● PROBLEM REQUIREMENTS
Only the lines below from the one containing "This screenshot has width=1316, height=639." through the last line should be set down, exactly as written and with no pictures.
### RECORD EXTRACTS
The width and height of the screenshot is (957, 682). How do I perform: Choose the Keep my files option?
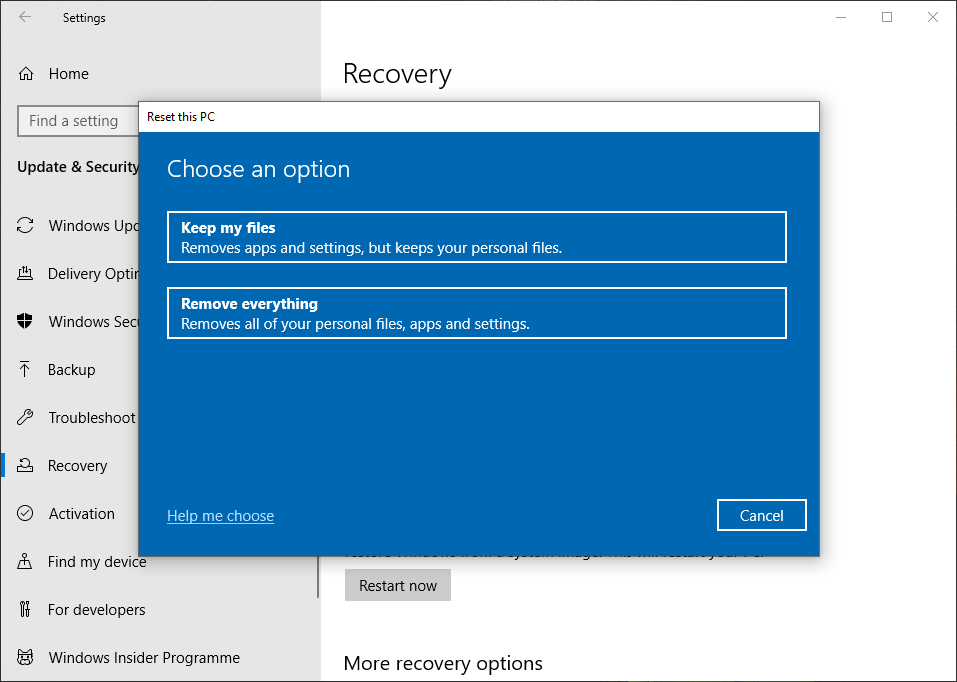tap(477, 237)
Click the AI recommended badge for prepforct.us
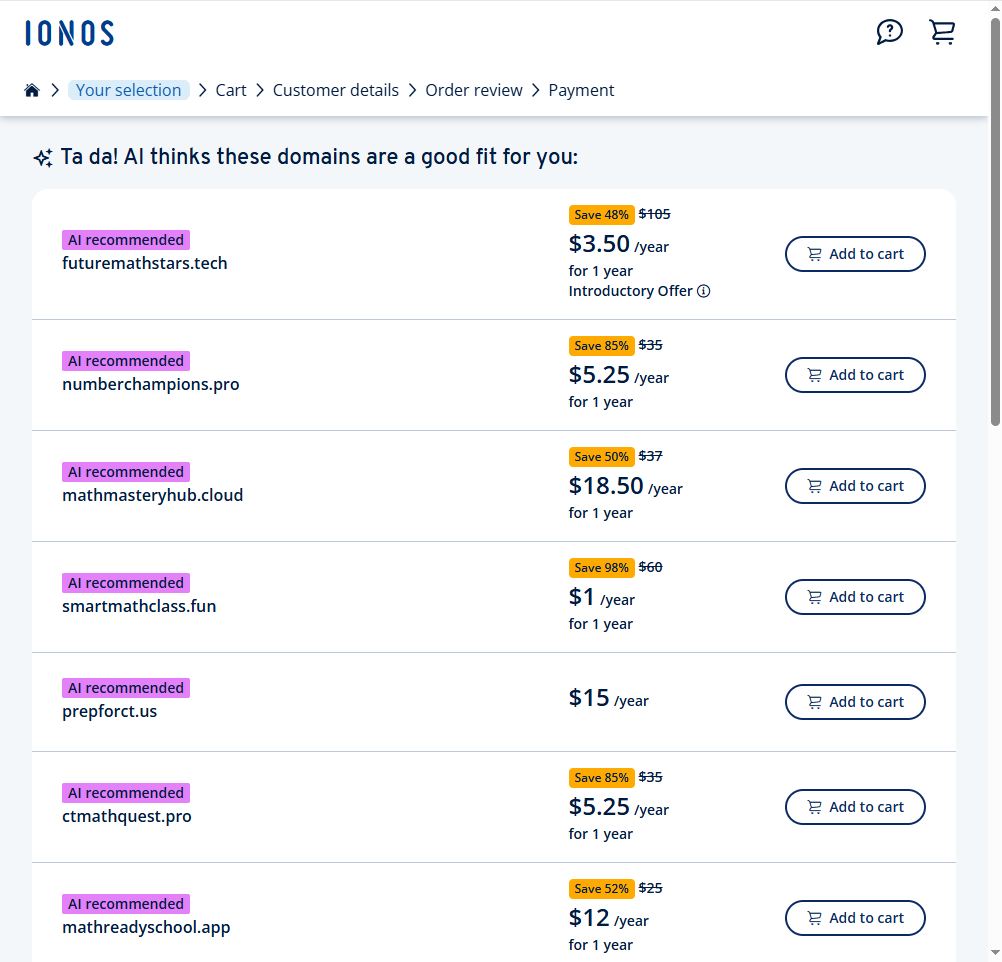This screenshot has height=962, width=1002. coord(126,688)
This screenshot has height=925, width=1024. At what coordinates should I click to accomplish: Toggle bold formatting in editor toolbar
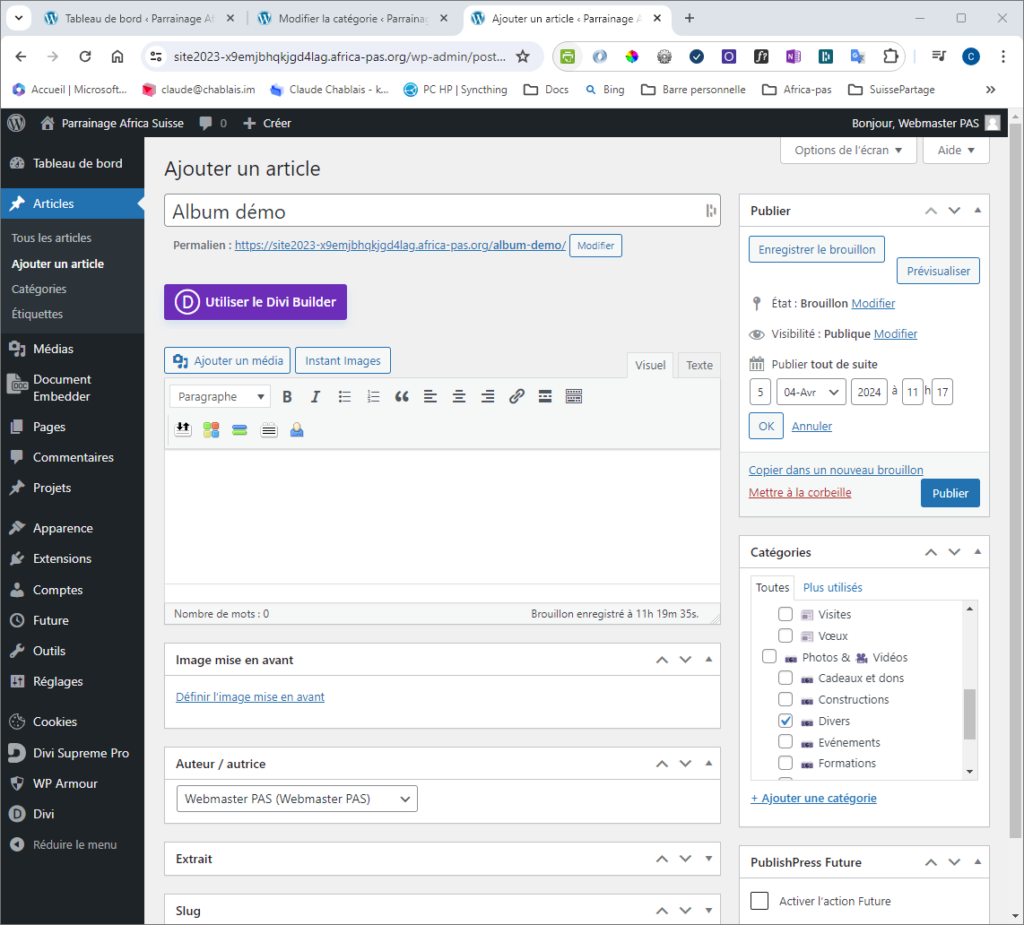pyautogui.click(x=287, y=397)
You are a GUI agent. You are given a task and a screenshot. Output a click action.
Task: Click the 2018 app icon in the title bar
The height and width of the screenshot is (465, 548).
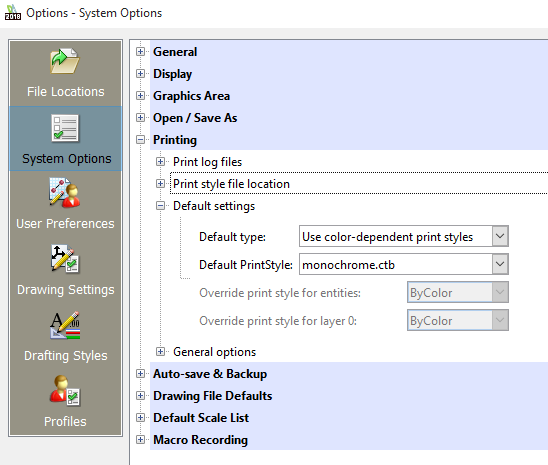point(13,12)
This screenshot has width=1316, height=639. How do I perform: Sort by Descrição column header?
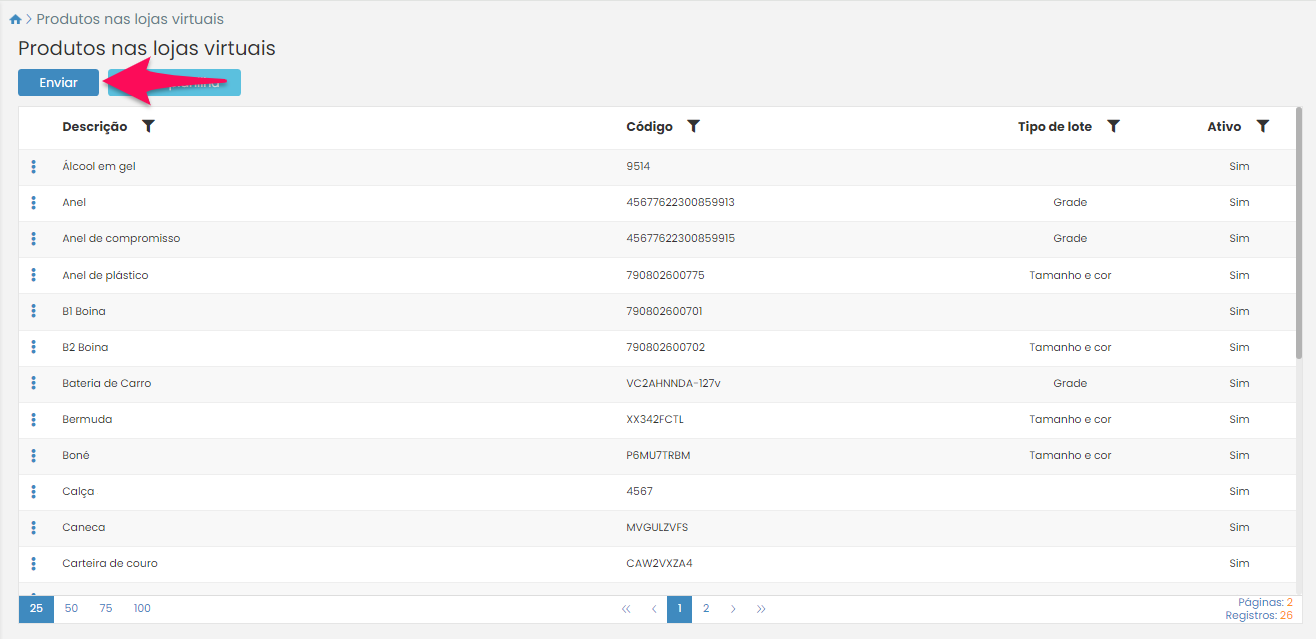click(x=95, y=127)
######
● RESULT
This screenshot has width=1316, height=639. How do I perform: Sort by Descrição column header?
click(x=95, y=127)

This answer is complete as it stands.